▶ **Text block**
>>>>>
All of lore.kernel.org
 help / color / mirror / Atom feed
From: Tim Chen <tim.c.chen@linux.intel.com>
To: Linus Torvalds <torvalds@linux-foundation.org>
Cc: Mel Gorman <mgorman@techsingularity.net>,
	Peter Zijlstra <peterz@infradead.org>,
	Ingo Molnar <mingo@elte.hu>, Andi Kleen <ak@linux.intel.com>,
	Kan Liang <kan.liang@intel.com>,
	Andrew Morton <akpm@linux-foundation.org>,
	Johannes Weiner <hannes@cmpxchg.org>, Jan Kara <jack@suse.cz>,
	Christopher Lameter <cl@linux.com>,
	"Eric W . Biederman" <ebiederm@xmission.com>,
	Davidlohr Bueso <dave@stgolabs.net>,
	linux-mm <linux-mm@kvack.org>,
	Linux Kernel Mailing List <linux-kernel@vger.kernel.org>
Subject: Re: [PATCH 2/2 v2] sched/wait: Introduce lock breaker in wake_up_page_bit
Date: Fri, 25 Aug 2017 15:19:53 -0700	[thread overview]
Message-ID: <f10f4c25-49c0-7ef5-55c2-769c8fd9bf90@linux.intel.com> (raw)
<<<<<
▶ **Data excerpts**
>>>>>
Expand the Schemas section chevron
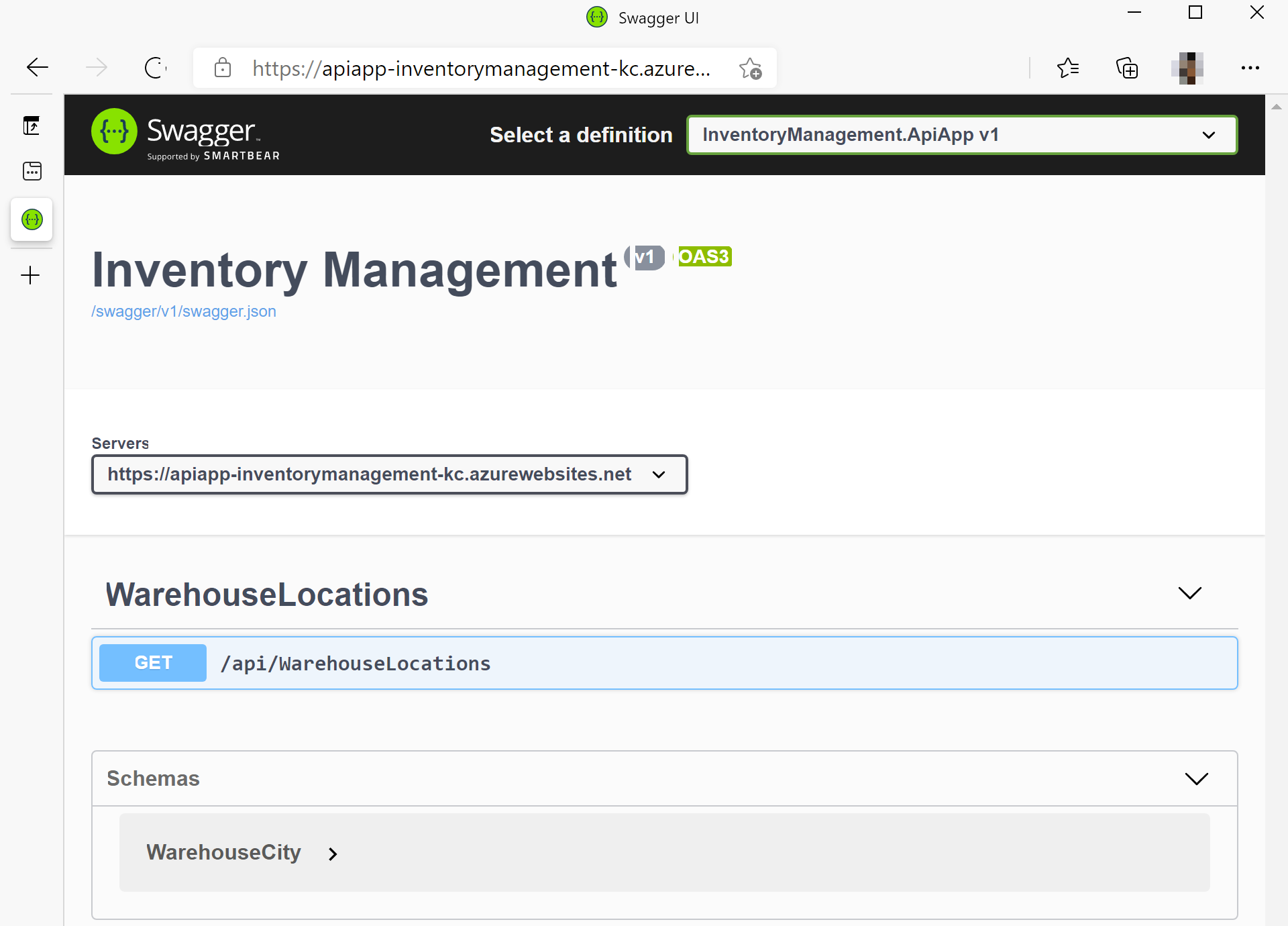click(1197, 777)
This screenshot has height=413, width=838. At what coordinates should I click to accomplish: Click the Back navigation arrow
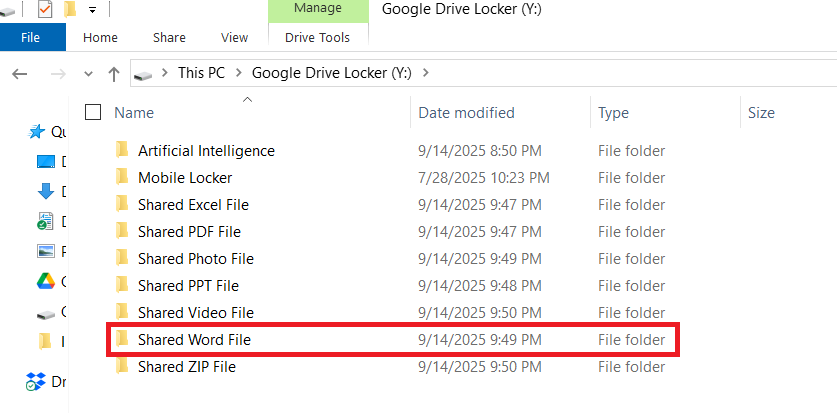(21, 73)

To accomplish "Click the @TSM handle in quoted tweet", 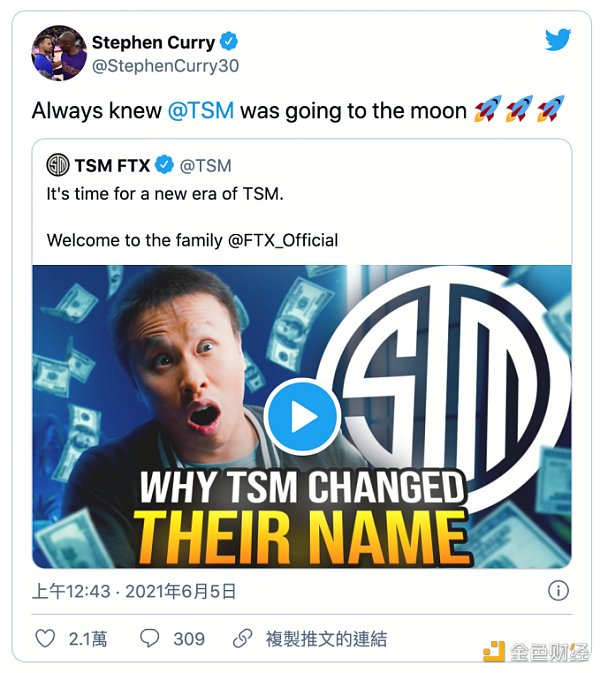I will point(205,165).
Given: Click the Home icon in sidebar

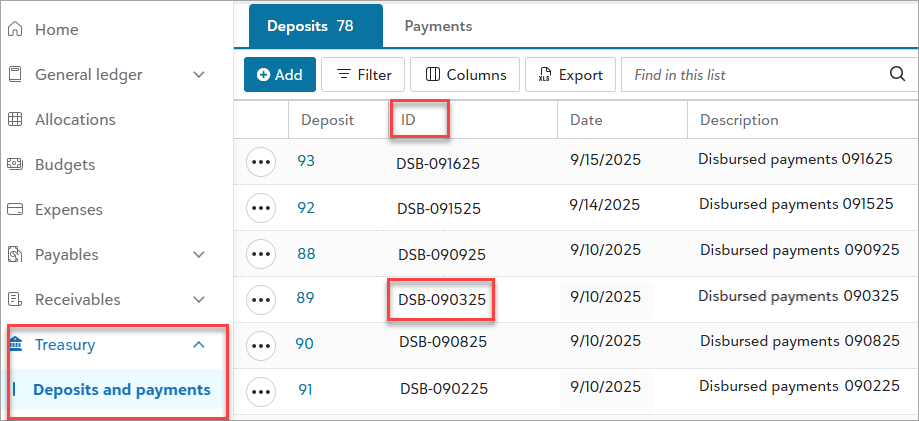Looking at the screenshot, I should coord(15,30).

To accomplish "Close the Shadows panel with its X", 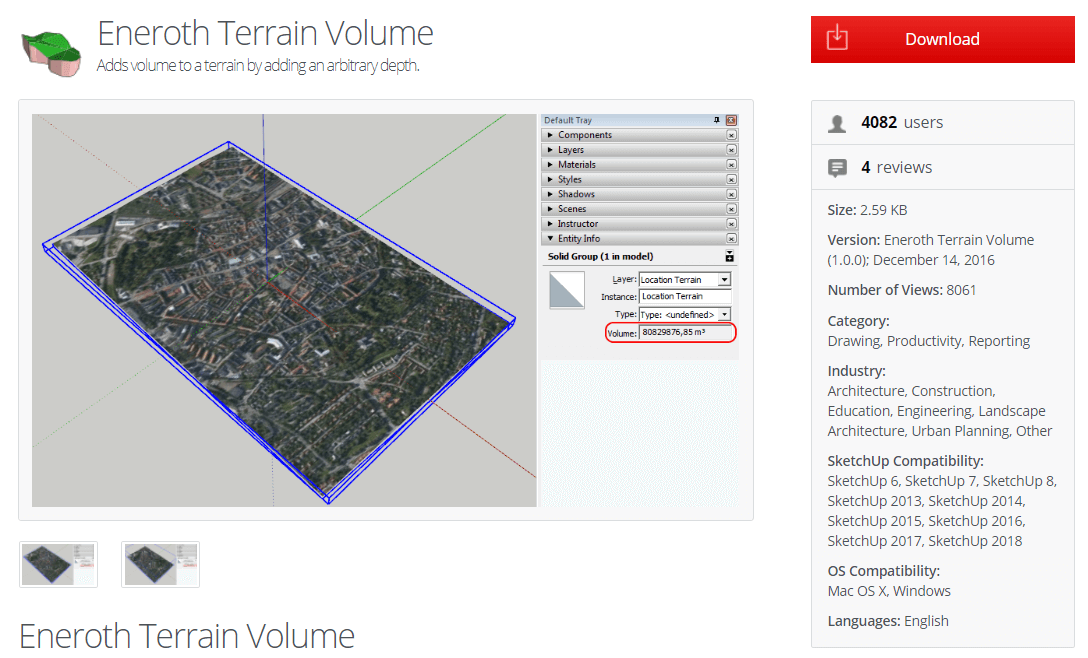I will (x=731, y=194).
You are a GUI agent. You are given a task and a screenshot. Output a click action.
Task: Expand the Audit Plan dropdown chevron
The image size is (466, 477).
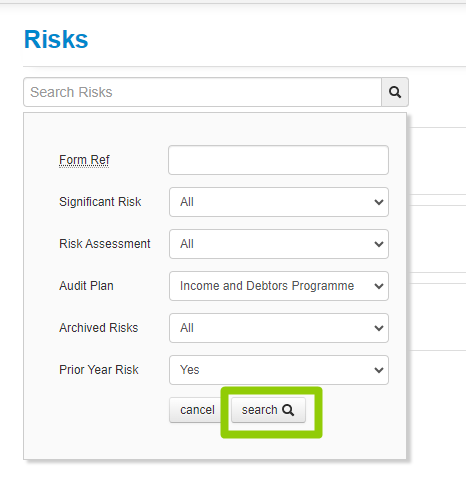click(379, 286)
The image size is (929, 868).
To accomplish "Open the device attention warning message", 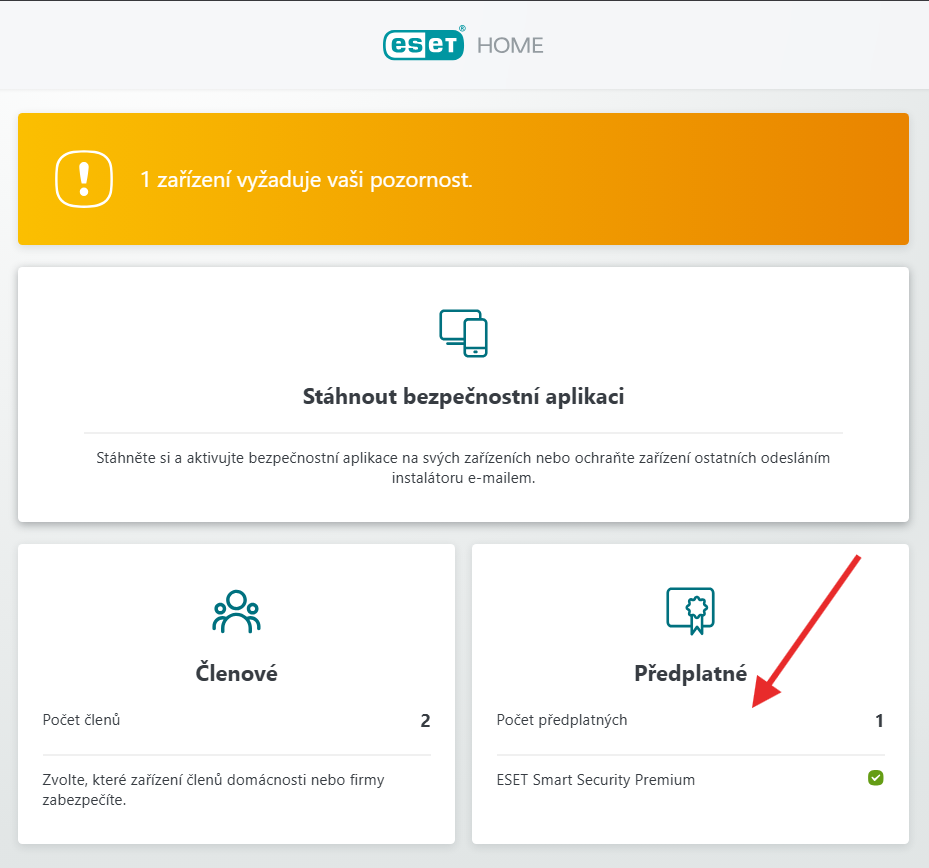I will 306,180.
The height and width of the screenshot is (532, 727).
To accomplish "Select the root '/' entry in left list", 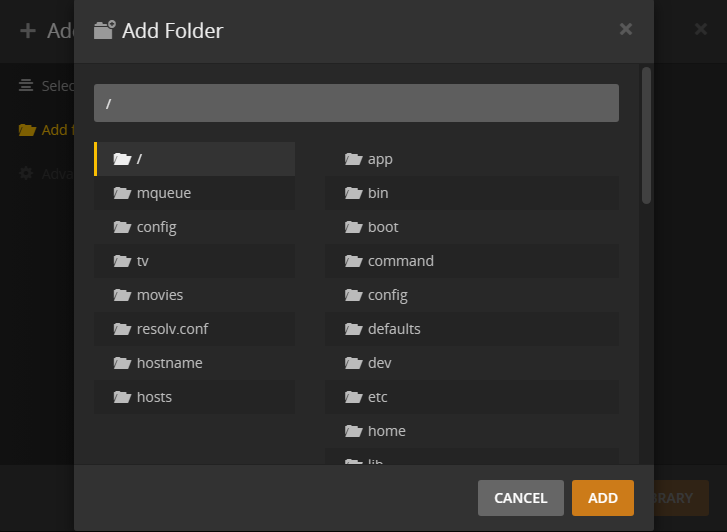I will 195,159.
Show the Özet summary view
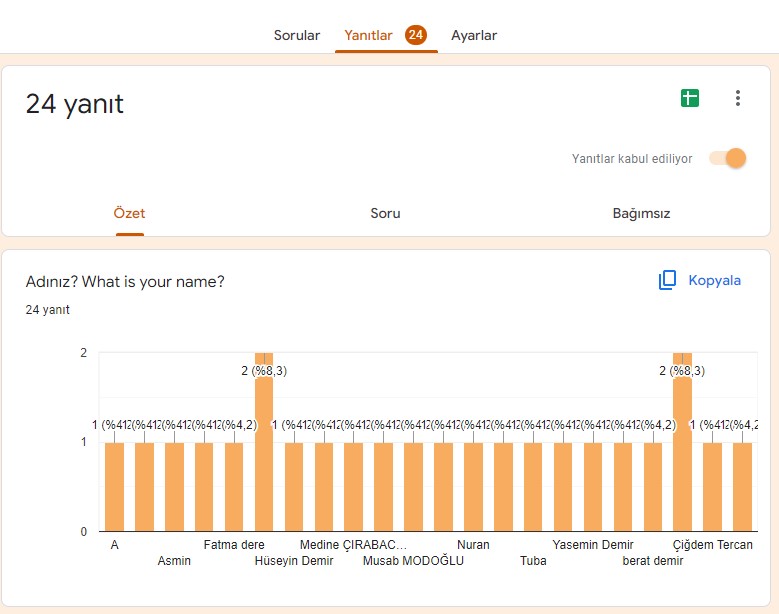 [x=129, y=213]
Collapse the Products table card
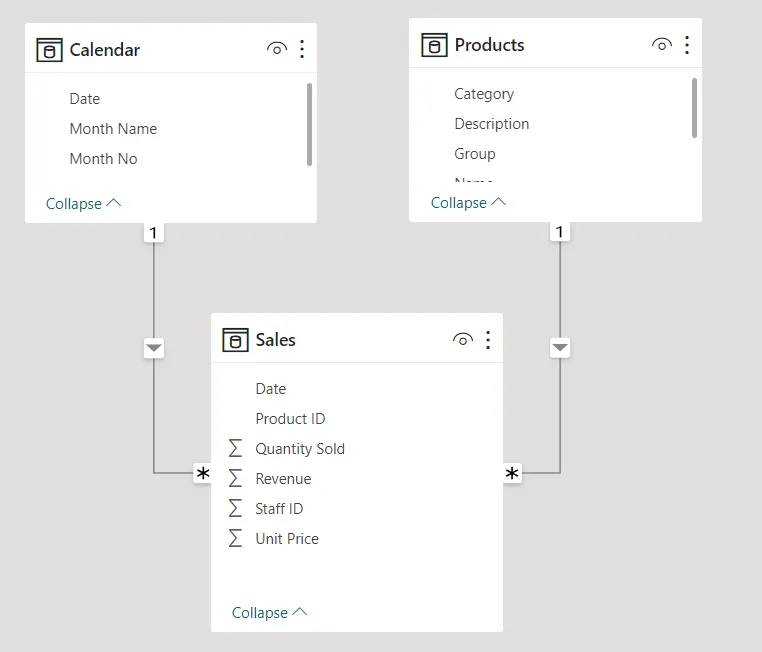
<<<<<
▶ **Requirements**
a) List every person in the kernel mailing list message header whose email address ends in "intel.com".
b) Answer these questions on the kernel mailing list message header, one per line:
(i) To whom is the message addressed in the "To:" field?
(ii) On what date and at what time was it sent?
(iii) Which function is named in the subject line?
c) Please carry the kernel mailing list message on from the point where its header stops.

▶ **Results by task**
a) Tim Chen, Andi Kleen, Kan Liang

b)
(i) Linus Torvalds
(ii) Fri, 25 Aug 2017 15:19:53 -0700
(iii) wake_up_page_bit

c)
In-Reply-To: <CA+55aFyErsNw8bqTOCzcrarDZBdj+Ev=1N3sV-gxtLTH03bBFQ@mail.gmail.com>

On 08/25/2017 12:58 PM, Linus Torvalds wrote:
> On Fri, Aug 25, 2017 at 9:13 AM, Tim Chen <tim.c.chen@linux.intel.com> wrote:
>> Now that we have added breaks in the wait queue scan and allow bookmark
>> on scan position, we put this logic in the wake_up_page_bit function.
> 
> Oh, _this_ is the other patch you were talking about. I thought it was
> the NUMA counter threashold that was discussed around the same time,
> and that's why I referred to Mel.
> 
> Gods, _this_ patch is ugly.  No, I'm not happy with it at all. It
> makes that wait_queue_head much bigger, for this disgusting one use.
> 
> So no, this is no good.
> 
> Now, maybe the page_wait_table[] itself could be changed to be
> something that is *not* just the wait-queue head.
> 
> But if we need to change the page_wait_table[] itself to have more
> information, then we should make it not be a wait-queue at all, we
> should make it be a list of much more specialized entries, indexed by
> the {page,bit} tuple.
> 
> And once we do that, we probably *could* use something like two
> specialized lists: one that is wake-all, and one that is wake-one.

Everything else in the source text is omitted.